DATA SUPPLIED >>
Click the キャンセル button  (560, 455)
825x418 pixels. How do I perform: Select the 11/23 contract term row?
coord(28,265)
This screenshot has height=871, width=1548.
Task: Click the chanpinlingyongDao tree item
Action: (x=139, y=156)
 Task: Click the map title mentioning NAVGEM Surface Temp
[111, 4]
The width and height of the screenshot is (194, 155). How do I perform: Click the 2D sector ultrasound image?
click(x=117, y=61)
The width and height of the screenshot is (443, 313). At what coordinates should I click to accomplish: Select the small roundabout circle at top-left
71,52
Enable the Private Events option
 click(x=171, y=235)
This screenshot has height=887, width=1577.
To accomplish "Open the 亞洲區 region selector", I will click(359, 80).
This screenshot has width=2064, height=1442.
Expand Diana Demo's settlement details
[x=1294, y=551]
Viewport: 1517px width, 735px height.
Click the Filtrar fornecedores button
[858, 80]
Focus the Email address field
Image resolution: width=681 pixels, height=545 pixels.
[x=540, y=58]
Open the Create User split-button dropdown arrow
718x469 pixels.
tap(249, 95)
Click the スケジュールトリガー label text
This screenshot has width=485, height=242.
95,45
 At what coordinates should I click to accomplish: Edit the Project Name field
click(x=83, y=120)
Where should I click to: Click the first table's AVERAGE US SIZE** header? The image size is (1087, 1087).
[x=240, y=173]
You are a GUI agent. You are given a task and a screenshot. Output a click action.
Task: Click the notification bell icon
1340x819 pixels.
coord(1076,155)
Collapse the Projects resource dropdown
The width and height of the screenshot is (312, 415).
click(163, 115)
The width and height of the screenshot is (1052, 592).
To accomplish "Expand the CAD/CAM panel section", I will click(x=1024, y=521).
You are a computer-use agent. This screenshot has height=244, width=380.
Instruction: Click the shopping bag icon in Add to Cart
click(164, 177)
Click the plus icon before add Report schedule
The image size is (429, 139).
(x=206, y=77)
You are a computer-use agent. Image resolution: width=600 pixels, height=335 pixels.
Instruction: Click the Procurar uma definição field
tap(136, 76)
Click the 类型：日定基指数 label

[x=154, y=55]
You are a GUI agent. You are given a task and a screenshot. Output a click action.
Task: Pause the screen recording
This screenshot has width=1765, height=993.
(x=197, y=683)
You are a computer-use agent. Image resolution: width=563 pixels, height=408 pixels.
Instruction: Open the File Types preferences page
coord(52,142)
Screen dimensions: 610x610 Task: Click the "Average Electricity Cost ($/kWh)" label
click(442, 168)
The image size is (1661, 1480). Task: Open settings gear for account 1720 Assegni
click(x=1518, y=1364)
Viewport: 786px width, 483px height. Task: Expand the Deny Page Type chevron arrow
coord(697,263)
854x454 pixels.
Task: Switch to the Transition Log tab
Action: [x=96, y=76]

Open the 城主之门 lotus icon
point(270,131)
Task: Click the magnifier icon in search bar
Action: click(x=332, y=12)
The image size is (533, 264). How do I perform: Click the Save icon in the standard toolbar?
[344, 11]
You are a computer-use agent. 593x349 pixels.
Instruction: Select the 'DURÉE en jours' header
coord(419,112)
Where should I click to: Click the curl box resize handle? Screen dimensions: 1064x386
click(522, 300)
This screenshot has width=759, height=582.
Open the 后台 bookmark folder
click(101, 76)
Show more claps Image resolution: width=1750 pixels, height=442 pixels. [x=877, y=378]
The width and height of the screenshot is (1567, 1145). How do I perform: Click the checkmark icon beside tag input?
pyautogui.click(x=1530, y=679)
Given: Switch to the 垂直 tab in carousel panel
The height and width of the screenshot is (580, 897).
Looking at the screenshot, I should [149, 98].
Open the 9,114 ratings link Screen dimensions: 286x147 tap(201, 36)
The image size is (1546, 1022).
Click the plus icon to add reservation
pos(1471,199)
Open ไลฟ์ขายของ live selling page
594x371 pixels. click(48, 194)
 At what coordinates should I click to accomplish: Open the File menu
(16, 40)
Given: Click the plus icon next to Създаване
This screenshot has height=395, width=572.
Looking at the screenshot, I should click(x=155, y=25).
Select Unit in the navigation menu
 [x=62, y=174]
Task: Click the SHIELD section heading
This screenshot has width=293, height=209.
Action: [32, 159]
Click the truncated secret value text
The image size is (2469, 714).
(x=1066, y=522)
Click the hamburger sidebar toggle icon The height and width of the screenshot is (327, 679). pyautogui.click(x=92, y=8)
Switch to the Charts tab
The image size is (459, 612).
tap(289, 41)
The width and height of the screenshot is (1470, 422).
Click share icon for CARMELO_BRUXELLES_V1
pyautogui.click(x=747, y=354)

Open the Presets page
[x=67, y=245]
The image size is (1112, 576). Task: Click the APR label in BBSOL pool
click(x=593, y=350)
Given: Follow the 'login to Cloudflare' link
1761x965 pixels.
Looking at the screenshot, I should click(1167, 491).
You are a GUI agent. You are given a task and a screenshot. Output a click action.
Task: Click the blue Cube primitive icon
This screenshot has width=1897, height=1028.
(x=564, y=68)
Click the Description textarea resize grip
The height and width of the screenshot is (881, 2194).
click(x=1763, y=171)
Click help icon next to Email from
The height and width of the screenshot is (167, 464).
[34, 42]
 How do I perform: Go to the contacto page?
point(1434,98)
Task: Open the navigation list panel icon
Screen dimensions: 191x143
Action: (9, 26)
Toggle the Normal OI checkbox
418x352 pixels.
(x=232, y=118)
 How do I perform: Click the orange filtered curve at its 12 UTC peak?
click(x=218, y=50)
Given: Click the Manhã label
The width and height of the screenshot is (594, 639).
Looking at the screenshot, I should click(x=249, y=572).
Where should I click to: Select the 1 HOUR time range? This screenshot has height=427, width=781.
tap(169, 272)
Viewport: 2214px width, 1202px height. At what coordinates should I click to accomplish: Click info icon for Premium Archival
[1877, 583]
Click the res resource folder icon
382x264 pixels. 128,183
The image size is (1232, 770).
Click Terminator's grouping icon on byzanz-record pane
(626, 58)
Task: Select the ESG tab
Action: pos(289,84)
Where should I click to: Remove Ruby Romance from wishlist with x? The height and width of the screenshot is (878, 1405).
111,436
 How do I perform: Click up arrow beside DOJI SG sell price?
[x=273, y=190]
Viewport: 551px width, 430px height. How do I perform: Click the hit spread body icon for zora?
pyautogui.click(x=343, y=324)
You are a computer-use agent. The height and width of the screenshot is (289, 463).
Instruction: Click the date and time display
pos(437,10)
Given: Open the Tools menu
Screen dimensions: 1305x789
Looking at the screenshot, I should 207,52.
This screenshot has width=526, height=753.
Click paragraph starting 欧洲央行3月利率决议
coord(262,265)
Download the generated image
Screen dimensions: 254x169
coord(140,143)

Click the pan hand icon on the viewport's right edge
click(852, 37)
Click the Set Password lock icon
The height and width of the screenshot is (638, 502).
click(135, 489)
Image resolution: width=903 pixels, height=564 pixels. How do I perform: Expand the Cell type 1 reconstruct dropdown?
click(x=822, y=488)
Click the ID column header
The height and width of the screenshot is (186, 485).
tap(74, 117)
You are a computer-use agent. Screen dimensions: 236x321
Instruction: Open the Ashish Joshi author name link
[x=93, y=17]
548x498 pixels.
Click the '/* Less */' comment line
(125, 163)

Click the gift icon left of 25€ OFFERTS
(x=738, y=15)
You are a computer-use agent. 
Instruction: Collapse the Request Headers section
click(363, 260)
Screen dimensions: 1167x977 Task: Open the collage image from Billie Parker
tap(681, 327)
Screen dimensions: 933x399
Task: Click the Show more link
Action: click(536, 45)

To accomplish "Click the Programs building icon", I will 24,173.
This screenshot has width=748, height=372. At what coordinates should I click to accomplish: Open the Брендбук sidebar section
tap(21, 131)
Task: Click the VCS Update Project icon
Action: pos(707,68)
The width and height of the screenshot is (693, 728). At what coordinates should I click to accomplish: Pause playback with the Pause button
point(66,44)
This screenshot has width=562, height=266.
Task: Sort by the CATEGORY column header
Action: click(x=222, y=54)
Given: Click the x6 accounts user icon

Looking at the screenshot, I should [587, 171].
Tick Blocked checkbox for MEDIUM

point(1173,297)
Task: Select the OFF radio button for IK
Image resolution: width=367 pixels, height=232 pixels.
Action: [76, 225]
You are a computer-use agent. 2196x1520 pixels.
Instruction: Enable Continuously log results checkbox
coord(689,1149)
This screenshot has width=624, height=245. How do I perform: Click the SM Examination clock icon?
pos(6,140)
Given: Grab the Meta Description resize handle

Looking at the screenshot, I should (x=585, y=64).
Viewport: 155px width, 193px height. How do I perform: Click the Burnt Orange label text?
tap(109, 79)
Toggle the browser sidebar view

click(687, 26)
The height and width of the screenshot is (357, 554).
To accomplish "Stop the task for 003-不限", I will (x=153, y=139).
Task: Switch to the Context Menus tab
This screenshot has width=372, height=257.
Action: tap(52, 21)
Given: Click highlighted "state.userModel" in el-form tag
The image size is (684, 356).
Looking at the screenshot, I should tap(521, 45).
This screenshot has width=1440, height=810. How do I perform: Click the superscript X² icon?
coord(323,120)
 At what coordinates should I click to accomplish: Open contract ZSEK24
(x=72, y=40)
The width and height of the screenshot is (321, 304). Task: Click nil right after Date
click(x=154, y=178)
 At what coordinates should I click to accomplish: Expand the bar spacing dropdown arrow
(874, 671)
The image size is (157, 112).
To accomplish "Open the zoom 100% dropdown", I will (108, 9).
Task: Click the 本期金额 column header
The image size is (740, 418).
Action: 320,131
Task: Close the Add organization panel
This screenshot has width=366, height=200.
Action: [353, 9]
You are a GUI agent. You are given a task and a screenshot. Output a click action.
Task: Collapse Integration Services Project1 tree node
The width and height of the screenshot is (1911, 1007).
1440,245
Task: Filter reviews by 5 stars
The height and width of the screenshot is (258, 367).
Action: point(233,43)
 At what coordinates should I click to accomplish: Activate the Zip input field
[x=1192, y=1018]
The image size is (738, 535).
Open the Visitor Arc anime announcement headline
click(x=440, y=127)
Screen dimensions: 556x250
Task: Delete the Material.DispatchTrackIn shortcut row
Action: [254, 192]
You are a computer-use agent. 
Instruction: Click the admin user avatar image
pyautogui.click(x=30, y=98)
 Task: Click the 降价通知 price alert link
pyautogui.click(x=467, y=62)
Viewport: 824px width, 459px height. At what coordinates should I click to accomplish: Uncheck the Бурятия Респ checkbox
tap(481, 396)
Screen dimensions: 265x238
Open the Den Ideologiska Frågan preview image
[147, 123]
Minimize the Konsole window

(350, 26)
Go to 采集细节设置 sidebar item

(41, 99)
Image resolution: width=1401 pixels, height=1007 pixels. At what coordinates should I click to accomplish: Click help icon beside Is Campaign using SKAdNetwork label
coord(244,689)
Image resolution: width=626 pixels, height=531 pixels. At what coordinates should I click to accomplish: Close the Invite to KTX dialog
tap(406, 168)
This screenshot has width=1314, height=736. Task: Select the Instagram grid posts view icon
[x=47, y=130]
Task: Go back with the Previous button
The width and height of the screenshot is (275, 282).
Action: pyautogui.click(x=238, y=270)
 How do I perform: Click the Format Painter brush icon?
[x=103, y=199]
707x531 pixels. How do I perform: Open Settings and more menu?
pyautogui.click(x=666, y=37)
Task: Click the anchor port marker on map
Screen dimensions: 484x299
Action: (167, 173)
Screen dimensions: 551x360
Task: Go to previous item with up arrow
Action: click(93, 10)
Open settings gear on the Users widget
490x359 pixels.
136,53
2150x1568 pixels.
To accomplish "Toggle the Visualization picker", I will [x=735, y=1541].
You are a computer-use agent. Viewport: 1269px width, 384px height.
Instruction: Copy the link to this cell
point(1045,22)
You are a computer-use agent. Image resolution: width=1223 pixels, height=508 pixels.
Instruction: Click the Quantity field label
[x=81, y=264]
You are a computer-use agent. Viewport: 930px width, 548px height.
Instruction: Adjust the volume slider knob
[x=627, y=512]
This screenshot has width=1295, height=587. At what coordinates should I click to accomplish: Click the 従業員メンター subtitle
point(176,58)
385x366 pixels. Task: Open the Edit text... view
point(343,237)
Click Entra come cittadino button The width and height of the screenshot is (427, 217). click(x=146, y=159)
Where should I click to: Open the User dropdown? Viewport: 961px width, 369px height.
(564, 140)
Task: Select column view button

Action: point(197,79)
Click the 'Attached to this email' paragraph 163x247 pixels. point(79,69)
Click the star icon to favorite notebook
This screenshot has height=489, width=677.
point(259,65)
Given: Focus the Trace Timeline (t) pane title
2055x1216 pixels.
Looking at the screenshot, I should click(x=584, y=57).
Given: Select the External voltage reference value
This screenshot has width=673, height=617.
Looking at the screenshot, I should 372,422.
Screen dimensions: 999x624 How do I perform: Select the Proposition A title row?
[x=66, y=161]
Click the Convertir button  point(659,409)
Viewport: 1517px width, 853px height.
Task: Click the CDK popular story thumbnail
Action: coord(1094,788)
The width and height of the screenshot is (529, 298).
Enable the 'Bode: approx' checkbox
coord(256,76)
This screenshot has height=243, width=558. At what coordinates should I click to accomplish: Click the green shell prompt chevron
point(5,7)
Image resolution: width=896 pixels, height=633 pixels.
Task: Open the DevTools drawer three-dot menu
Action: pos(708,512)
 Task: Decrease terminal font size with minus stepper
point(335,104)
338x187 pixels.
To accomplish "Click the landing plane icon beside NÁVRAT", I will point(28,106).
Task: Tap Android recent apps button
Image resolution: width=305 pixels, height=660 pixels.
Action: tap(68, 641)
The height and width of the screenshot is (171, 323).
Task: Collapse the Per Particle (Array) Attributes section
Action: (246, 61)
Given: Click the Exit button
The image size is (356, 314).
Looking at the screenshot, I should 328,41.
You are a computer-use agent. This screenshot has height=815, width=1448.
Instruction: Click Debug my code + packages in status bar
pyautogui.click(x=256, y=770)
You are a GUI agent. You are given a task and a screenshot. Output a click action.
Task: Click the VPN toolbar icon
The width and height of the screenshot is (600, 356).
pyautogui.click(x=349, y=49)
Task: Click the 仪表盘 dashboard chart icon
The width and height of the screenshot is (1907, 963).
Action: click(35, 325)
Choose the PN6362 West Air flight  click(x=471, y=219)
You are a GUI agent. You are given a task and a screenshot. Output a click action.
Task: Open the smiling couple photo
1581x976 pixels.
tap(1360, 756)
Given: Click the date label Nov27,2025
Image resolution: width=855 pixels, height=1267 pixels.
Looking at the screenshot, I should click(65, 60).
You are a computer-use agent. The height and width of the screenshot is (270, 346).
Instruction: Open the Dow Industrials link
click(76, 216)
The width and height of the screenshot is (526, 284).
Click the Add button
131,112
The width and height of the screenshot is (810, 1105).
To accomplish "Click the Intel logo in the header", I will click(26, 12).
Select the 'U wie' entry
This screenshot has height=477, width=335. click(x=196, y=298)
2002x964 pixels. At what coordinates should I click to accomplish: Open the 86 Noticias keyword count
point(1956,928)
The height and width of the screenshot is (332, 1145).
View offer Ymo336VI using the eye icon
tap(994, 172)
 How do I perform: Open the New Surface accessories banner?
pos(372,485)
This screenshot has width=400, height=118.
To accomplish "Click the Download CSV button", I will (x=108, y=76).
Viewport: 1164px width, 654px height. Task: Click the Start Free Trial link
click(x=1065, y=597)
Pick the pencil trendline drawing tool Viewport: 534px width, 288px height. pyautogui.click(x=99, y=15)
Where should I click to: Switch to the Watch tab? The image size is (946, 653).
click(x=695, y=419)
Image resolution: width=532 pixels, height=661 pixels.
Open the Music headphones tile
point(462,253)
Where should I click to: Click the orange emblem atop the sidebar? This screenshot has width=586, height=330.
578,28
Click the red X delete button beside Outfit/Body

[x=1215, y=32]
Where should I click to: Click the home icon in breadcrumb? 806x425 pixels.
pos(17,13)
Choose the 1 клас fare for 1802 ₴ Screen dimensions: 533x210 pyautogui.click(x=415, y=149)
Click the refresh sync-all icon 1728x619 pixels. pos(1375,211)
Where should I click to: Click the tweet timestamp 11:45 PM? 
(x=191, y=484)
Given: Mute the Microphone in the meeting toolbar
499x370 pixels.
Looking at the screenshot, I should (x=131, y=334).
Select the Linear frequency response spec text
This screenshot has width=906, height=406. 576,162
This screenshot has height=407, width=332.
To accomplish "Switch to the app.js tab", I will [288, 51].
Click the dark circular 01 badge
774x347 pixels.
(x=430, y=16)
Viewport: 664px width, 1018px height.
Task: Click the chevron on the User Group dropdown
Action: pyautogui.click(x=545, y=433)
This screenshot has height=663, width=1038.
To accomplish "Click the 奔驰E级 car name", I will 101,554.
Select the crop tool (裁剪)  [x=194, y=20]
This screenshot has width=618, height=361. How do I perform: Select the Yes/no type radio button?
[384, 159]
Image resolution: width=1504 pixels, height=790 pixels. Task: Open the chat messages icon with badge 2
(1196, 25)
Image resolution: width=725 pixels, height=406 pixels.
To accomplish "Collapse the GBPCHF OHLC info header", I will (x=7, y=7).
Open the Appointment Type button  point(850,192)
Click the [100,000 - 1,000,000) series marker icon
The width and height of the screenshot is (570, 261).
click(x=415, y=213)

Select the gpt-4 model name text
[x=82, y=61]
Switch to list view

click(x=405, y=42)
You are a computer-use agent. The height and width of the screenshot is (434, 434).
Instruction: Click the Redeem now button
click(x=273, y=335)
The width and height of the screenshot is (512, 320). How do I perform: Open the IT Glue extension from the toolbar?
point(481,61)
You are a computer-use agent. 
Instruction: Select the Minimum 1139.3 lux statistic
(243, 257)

PROBLEM REQUIREMENTS >> Convert the lines between the one containing "Given: Grab the" and the one containing "Action: tap(52, 21)", inclusive, into a JSON list of strings with one string per line, leaving out blank lines.

THE RESPONSE >>
[
  "Given: Grab the Meta Description resize handle",
  "Looking at the screenshot, I should (x=585, y=64).",
  "Viewport: 155px width, 193px height. How do I perform: Click the Burnt Orange label text?",
  "tap(109, 79)",
  "Toggle the browser sidebar view",
  "click(687, 26)",
  "The height and width of the screenshot is (357, 554).",
  "To accomplish \"Stop the task for 003-不限\", I will (x=153, y=139).",
  "Task: Switch to the Context Menus tab",
  "This screenshot has width=372, height=257.",
  "Action: tap(52, 21)"
]